[Selected extract]:
—————

The Miz is standing on the announcers desk as Dolph Ziggler and Heath Slater fight in the ring. JBL unplugs Miz in the middle of his spiel. Ha. More memorable than the actual spiel. Ziggler is easily distracted. Slater went for a cover after a knee drop. He doesn’t have much experience at winning. Ziggler jaw jacks Slater. Ziggler hits the Zig Zag. Ziggler attacks Miz. Ziggler gets counted out. Slater wins again. Lawler calling it correctly, Ziggler didn’t need to attack Miz then. Ziggler and Slater pretend to shake. Slater goes for a kick. Ziggler catches it and hits another Zig Zag.

—————

[Information provided]:
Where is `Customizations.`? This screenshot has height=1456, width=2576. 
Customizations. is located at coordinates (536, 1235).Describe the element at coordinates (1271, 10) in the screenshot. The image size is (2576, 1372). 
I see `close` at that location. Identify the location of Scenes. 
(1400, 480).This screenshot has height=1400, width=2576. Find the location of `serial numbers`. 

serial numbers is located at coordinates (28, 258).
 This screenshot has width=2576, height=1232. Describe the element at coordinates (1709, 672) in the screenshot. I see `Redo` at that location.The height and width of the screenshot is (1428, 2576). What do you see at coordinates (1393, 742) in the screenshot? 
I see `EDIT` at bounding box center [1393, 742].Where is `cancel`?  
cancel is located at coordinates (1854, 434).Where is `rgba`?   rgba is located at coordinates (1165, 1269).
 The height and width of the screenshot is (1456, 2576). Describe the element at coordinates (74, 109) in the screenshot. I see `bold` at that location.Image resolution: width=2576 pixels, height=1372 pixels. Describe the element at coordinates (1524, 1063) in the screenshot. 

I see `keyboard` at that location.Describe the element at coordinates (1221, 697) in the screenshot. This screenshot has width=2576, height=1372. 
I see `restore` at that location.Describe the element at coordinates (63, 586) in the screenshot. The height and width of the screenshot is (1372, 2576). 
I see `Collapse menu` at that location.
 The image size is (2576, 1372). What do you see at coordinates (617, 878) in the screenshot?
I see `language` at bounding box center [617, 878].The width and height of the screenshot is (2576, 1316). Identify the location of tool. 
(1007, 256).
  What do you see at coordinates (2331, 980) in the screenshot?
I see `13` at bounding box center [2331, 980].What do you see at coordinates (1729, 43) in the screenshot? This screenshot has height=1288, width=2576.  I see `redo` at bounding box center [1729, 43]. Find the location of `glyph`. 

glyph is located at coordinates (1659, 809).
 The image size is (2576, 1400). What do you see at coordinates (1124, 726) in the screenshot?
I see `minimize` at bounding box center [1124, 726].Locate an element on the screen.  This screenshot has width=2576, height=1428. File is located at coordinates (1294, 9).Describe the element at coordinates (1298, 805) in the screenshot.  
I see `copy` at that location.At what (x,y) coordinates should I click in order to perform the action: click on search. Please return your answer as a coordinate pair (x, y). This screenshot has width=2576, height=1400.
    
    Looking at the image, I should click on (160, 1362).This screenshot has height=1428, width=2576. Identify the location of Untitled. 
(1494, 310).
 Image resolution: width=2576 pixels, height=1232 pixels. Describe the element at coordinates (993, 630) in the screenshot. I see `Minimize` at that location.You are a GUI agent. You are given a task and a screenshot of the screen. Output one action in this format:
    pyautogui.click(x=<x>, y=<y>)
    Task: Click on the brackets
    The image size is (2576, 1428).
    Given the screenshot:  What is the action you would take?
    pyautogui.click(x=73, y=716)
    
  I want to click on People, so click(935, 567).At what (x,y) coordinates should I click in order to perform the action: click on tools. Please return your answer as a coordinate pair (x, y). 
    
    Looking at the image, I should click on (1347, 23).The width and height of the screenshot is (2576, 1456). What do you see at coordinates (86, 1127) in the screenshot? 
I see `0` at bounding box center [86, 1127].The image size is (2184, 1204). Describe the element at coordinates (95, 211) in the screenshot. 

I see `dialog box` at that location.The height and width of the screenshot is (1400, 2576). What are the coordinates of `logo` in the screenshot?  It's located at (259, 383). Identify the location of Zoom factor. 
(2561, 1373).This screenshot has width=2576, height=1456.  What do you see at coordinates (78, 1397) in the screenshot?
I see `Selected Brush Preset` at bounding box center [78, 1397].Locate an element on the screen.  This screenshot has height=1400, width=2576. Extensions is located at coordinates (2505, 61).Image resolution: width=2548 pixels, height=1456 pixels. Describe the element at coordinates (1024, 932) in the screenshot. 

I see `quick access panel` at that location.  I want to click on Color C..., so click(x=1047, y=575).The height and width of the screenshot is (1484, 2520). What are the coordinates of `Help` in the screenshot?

—————

[What this exercise asks]:
1: Name every person mentioned in the wrestling recap above.
2: Continue the wrestling recap from its last sentence.
The lines have nothing to do with the wrestling recap.

[Results by task]:
1: The Miz, Dolph Ziggler, Heath Slater, JBL, Lawler

2:
Randy Orton come out to take on Sheamus. I’m going to guess that Sheamus had a biceps problem. I don’t recall seeing a reason for his absence. Sheamus gets the upper hand early. Orton jumps off the apron. Break. Sheamus clotheslines Orton over the top rope. Orton suplexes Sheamus on the announcer’s desk. Sheamus belly to back suplexes Orton. Sheamus hits a variety of charging moves. Orton ducks out of the ring again. They start to brawl. Completely forgot about Hogan’s birthday. Clubbing blows by Sheamus. I’m not sure why Sheamus thinks he could pin Orton after that offense. ORton with the hanging DDT. Sheamus battering rams Orton from the apron. Sheamus starts to mock Orton. They missed their finishers. Sheamus goes to the top. Super RKO. The crowd loves it. Much needed win for Orton who has looked like a chump for a while.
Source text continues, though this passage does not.